United Press International

General Manager Jim Irsay's most vivid memory of the first year in the history of the Indianapolis Colts was the moment the moving trucks arrived to take the team from Baltimore.

"Probably the most unbelievable moment--it brought chills to my spine--was in the chill of the night, the fog in the distance, in the dark," Irsay said. "Probably the most striking memory is that first truck pulling up. I remember thinking, 'My God, all of Maryland can hear these things pull up.'

"It was an ending but we were looking forward to a new beginning. It was an emotional moment."

The moment, which came one year ago Friday, ended the 32-year history of the Baltimore Colts. The final days were filled with reports about owner Robert Irsay moving the team to Indianapolis, Phoenix or several other cities because of problems with Memorial Stadium and dwindling attendance.

"During the whole period, it was touch and go, touch and go," the younger Irsay said. "With my dad, we didn't know until he said we were going. He said call and get the trucks rolling and I don't think he knew it until he said it."

Irsay was speaking to a former Colts general manager, who said the team would not move, when his secretary interrupted with a call from his father. Robert Irsay said the team was moving.

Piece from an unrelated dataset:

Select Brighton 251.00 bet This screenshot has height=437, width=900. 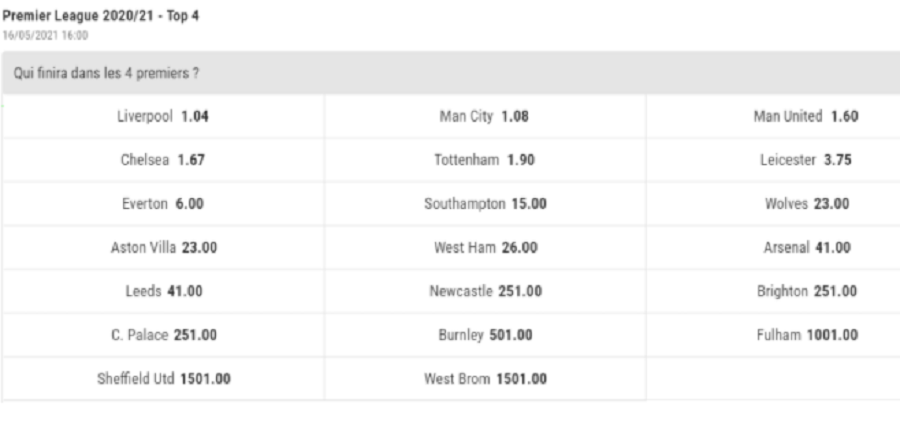(806, 291)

"My heart started pounding from then on," Irsay said. "I called (Coach) Frank Kush and said we're definitely going. We let people go home who were not going and started trying to do things without anyone noticing.

"I had a meeting with the other people and said, 'Just get packing like all hell and get ready to go."'

A crowd of 25,000 Indianapolis fans turned out four days later at the Hoosier Dome when the Irsays arrived. It was a hint of things to come for a team that was still in boxes.

The Colts were quickly moved into a renovated grade school, where their offices remain, although plans are under way for a $4 million practice facility.

"There's no way you can describe it," Irsay said. "It was an unbelievable period. It was like setting up an expansion franchise."

Within a month, the team, without a season ticket plan, took out newspaper advertisements that were season ticket order forms.

People stood for up to six hours in line on a cold, rainy night for the first of such papers to be printed. But street vendors weren't able to get to the people in line because others were running up to them and buying as many as 20 papers at a time.

The Colts received more than 150,000 season ticket requests, 2 1/2 times the capacity of the team's Hoosier Dome home.

"You could see the support here early, but the clear indication was the tickets," Irsay said. "That was incredible."

The Colts, after coming up with a ticket plan and computerized lottery system, waited until the last possible days before mailing out refunds or tickets, causing one fan to sue the team.

But when the season began, the Colts played before sellout crowds at every home game -- despite a 4-12 season.